2. The elf uses guns and knives to kill. It's a mean lookin mother too, so it would likely just use its claws and teeth. We were forgetting, of course, that the elves are trained as soldiers, so their use of weapons then is justified.
3. Kirsten, the perfect genetic specimen to give birth to the new world order, has a little brother. Is his grandfather and father the same wheelchair bound Nazi weirdo too? It would explain his tendency to spy on Kirsten in the shower.
So really, all concerns are alleviated, given the context. Except for:
1. There is no gratuitous nudity.
2. There is no gratuitous sex.
3. There is no reason for there to be a lack of gratuitous nudity and/or sex, given the time period in which this film was made and subject matter this film contains. Lack of these elements = disappointment.
4. There isn't really much 'true meaning of Christmas' bullshit, which is odd (there is a little in the beginning), but it's not really a Christmas movie persay, it's just set while Christmas is going on. Unless of course, you account for the fact that the elf must get his seed inside Kirsten on Christmas Eve at the stroke of midnight.
So the next time you're about to be inseminated by a Nazi elf and he stops raping you to offer you a cockroach to eat before eating it himself, stop and think about the true meaning of Christmas, would you?

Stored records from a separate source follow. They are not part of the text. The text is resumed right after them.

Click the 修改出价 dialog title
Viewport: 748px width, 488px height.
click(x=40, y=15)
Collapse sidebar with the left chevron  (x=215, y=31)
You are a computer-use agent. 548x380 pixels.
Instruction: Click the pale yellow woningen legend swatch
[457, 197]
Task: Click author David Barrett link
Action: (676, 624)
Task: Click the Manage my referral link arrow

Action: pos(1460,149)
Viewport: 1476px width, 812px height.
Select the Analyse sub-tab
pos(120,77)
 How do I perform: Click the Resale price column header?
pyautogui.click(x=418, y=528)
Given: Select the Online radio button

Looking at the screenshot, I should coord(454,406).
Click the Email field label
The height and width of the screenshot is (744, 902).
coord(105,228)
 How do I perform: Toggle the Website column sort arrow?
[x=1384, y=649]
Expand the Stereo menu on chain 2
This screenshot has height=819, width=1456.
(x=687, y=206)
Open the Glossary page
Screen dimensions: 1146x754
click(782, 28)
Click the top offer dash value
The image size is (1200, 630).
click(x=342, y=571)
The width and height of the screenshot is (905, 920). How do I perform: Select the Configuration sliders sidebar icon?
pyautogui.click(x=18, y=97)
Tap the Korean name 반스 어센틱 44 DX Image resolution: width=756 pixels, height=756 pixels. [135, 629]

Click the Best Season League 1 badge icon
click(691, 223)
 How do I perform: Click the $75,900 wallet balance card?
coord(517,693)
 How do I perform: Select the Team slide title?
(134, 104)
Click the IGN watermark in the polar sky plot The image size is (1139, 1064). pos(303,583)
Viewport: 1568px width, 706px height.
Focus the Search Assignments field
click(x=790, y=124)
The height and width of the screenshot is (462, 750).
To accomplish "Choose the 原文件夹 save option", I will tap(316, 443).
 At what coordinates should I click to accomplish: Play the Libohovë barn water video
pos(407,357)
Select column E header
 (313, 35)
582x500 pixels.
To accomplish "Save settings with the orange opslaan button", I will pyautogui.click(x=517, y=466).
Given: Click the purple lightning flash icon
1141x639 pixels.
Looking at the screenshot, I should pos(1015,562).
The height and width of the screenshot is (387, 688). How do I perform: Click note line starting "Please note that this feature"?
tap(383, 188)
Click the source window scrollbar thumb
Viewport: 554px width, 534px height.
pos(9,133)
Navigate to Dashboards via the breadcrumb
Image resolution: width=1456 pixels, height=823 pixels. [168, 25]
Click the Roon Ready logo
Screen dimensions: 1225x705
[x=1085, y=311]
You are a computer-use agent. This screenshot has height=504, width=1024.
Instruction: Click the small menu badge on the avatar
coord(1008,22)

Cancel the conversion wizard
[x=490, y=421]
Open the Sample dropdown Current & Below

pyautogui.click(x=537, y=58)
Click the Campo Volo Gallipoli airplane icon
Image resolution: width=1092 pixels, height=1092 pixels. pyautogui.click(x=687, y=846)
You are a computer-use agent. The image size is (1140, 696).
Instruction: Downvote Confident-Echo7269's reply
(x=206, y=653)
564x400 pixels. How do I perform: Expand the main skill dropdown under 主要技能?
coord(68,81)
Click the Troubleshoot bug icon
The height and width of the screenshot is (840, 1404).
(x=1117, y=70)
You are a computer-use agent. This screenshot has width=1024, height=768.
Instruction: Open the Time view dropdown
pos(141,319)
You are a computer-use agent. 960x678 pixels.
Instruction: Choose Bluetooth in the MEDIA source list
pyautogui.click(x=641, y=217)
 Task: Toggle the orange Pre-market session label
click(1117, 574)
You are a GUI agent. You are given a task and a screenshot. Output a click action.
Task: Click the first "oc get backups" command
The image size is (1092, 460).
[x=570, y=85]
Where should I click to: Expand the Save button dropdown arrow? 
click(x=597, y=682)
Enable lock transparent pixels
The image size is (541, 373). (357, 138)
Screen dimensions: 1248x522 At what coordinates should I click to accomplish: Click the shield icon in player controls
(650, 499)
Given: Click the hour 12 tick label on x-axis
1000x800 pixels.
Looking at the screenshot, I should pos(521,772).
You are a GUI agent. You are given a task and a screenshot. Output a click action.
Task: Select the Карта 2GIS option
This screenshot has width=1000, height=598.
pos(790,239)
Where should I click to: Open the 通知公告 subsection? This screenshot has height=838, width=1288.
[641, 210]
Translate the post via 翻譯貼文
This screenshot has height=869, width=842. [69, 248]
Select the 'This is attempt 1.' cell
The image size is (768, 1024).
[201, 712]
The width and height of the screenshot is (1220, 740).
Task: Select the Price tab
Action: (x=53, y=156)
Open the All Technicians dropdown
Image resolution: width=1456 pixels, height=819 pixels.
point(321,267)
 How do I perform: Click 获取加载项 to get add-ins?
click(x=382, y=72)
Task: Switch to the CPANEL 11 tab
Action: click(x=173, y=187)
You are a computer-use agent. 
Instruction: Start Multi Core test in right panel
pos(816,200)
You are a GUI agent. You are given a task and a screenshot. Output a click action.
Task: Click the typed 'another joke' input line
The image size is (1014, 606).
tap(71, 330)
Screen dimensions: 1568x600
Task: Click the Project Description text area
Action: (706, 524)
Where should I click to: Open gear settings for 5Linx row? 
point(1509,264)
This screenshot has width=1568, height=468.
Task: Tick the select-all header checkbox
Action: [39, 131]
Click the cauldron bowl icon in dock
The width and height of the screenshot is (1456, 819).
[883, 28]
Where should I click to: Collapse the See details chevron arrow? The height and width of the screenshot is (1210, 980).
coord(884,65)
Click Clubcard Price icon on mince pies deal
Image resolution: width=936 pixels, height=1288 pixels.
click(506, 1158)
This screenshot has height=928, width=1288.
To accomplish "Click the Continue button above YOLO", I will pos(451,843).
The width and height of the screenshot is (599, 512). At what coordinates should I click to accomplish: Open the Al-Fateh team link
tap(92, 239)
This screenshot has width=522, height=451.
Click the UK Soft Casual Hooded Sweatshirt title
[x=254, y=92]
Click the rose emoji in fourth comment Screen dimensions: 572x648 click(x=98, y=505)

*There's a guy that comes in my restaurant who we call Grizzly Adams. He looks just like him, except his hair isn't as perfectly coiffed, it's more frizzled. He comes in and gets a filet mignon cooked well and drinks an entire carafe of chianti at like 11 in the morning! He's pretty nice, but he'll sit at your table for like two hours, drinking and reading at the height of lunch rush and then leave like two bucks on a twenty-something check. And he says, Appreciate it, appreciate it every time you bring him anything. I don't think he's ever had to defend the world from the nazi elf invasion, though.
**Mrs. Claus comes in to find Santa's body all murdered and shit and his coke laid out in nice lines on the table. She doesn't take his coke and leaves it for the police to just lock away in evidence. Come on now, Mrs. Claus. You could have sold that coke to kids coming through Santa's magical village, or at the very least, used it to party with yourself later.